> **INSTRUÇÃO ESCRITA A**:
Liste todos os lugares em que, segundo o texto sobre Deus, se vê o milagre vivido.
> **INSTRUÇÃO ESCRITA B**:
De acordo com o texto sobre Deus, qual é a única poesia existente no nosso Deus?
> **INSTRUÇÃO ESCRITA C**:
Extraia do texto sobre Deus, sem nenhuma alteração, o trecho que começa em "Nosso Deus é firme, seco, no" e termina em "amor é paternal.".

O nosso Deus é diferente. É o Deus que criou o homem. Não é o Deus que nasce da concepção vinda dos primórdios do raciocínio humano. É um Deus que não admite parcialidades, que não se busca no céu, no empírico, numa criação de paraíso, que tem seu trono com Jesus à direita, não se sabe quem à esquerda, atrás, embaixo, ou em cima.

Nosso Deus é firme, seco, no qual a única poesia existente é a justiça. Seu amor pelas criaturas não é este amor perfumado que o poeta trovador canta cheio de eloqüência, um amor que os hinos vazios de sentimento pretendem ressaltar. Seu amor é paternal.

Contemple tudo. Busque em tudo que os olhos possam repousar, o milagre das leis, o milagre vivido na flor, no fruto, no céu, no mar, na terra: “Pela obra conhece-se o obreiro”. É a maneira pela qual este Deus pode se apresentar, porque a concepção do homem é muito limitada para as coisas de maior alçada. A mente humana jamais poderia suportar um Deus que se apresentasse num grau superior à sua capacidade de absorção e de compreensão. Por isto, Ele se apresenta na simplicidade de tudo que o rodeia, e manda que o homem observe.

> **Registros de localização de palavras e elementos**:
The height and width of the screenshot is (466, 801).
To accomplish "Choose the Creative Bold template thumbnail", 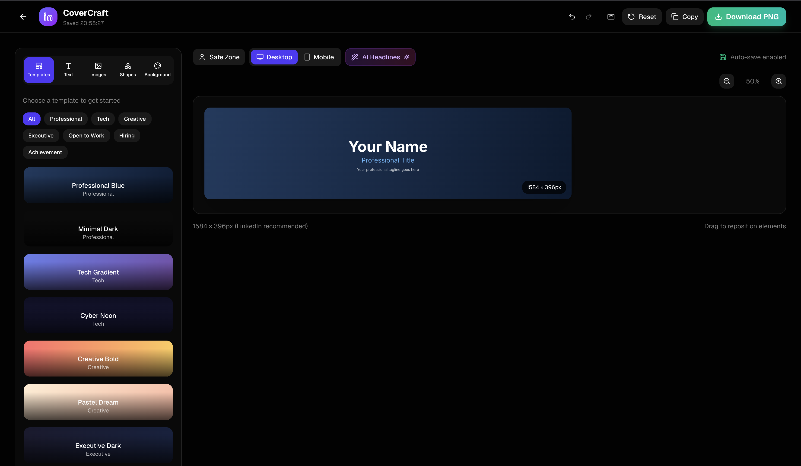I will pos(98,358).
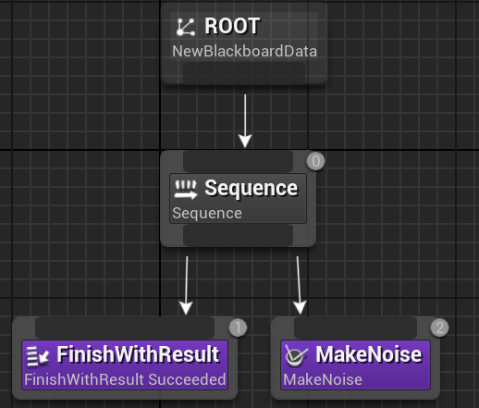Click the ROOT node title
This screenshot has height=408, width=479.
click(x=232, y=26)
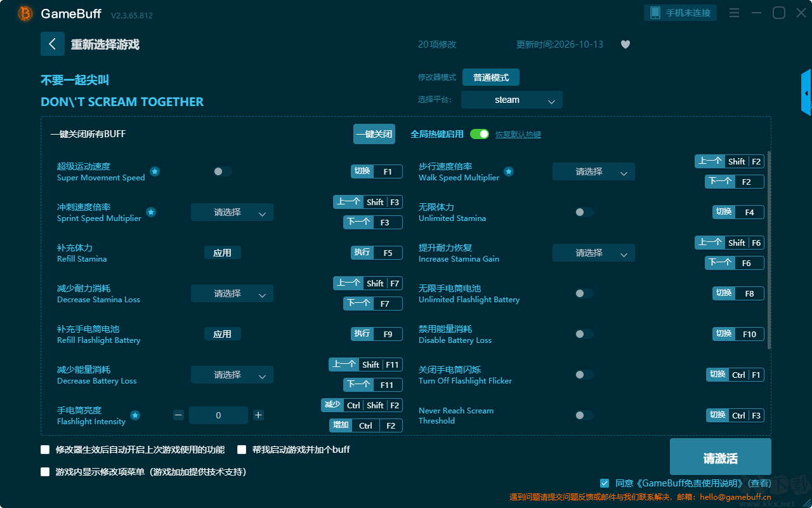Click plus stepper for Flashlight Intensity
The image size is (812, 508).
click(258, 415)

> **RESULTADO DA TAREFA A**:
Na flor, no fruto, no céu, no mar e na terra.

> **RESULTADO DA TAREFA B**:
A justiça.

> **RESULTADO DA TAREFA C**:
Nosso Deus é firme, seco, no qual a única poesia existente é a justiça. Seu amor pelas criaturas não é este amor perfumado que o poeta trovador canta cheio de eloqüência, um amor que os hinos vazios de sentimento pretendem ressaltar. Seu amor é paternal.